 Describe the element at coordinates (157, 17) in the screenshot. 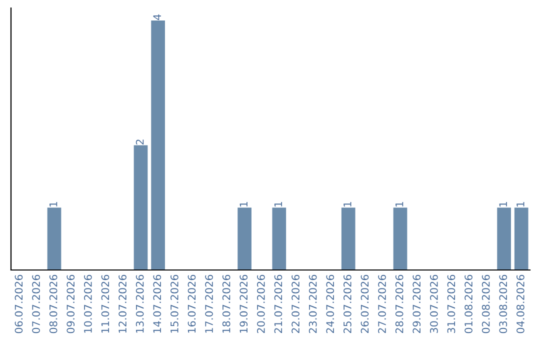

I see `data-label: 4` at that location.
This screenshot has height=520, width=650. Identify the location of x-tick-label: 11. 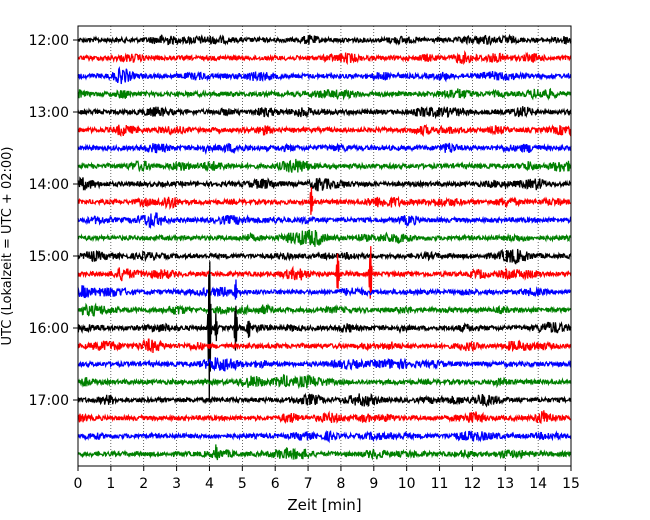
(440, 484).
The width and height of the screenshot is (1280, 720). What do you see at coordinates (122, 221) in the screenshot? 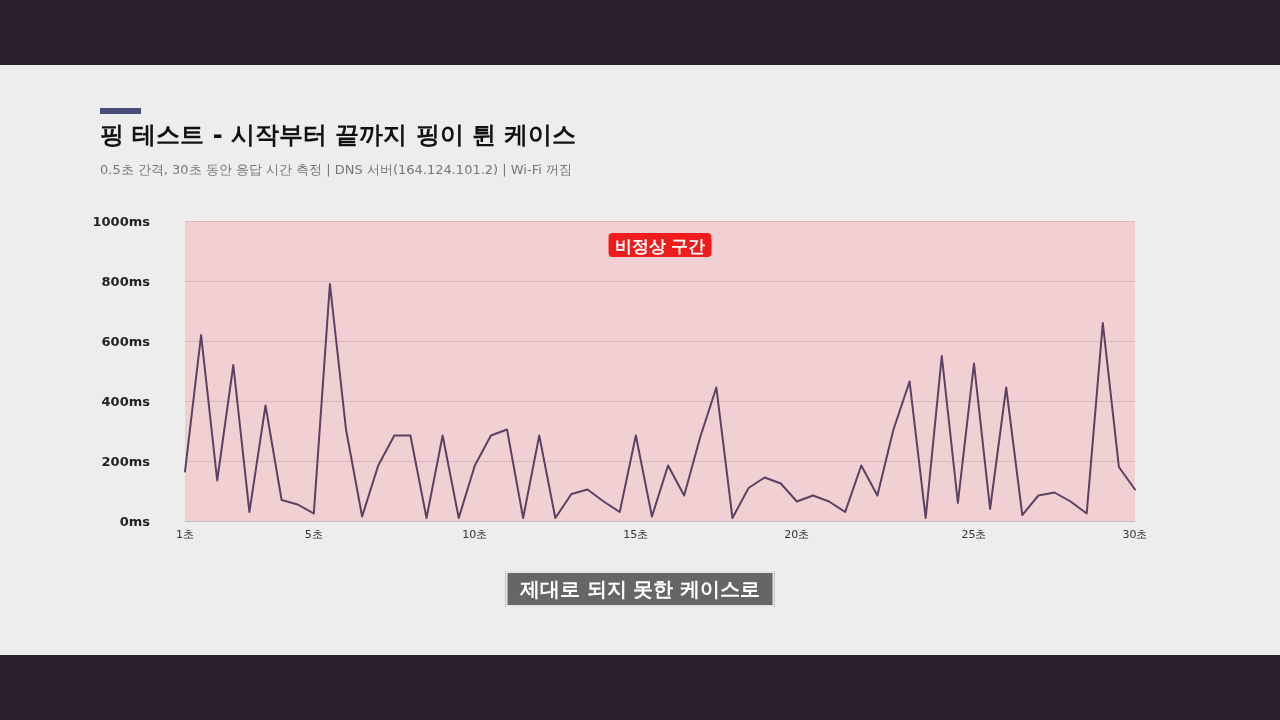
I see `y-tick-label: 1000ms` at bounding box center [122, 221].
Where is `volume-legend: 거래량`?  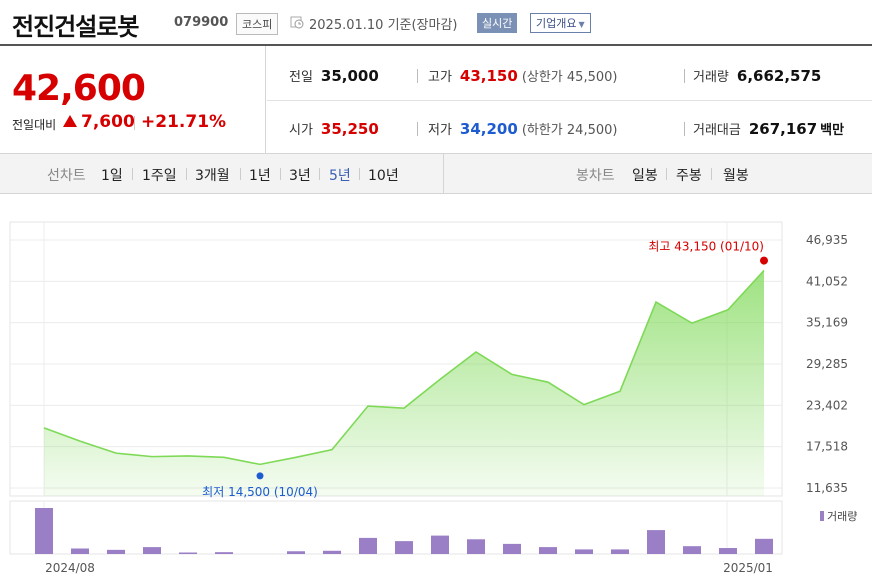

# Work to complete
Turn the lines of all the items above into a numbered list, skipping any blank lines and leaving the pictures out.

# Solution for this task
1.  Describe the element at coordinates (157, 17) in the screenshot. 
2. I see `data-label: 4` at that location.
3. This screenshot has height=520, width=650. Identify the location of x-tick-label: 11. 
4. (440, 484).
5. The width and height of the screenshot is (1280, 720). What do you see at coordinates (122, 221) in the screenshot? 
6. I see `y-tick-label: 1000ms` at bounding box center [122, 221].
7. Where is `volume-legend: 거래량`?  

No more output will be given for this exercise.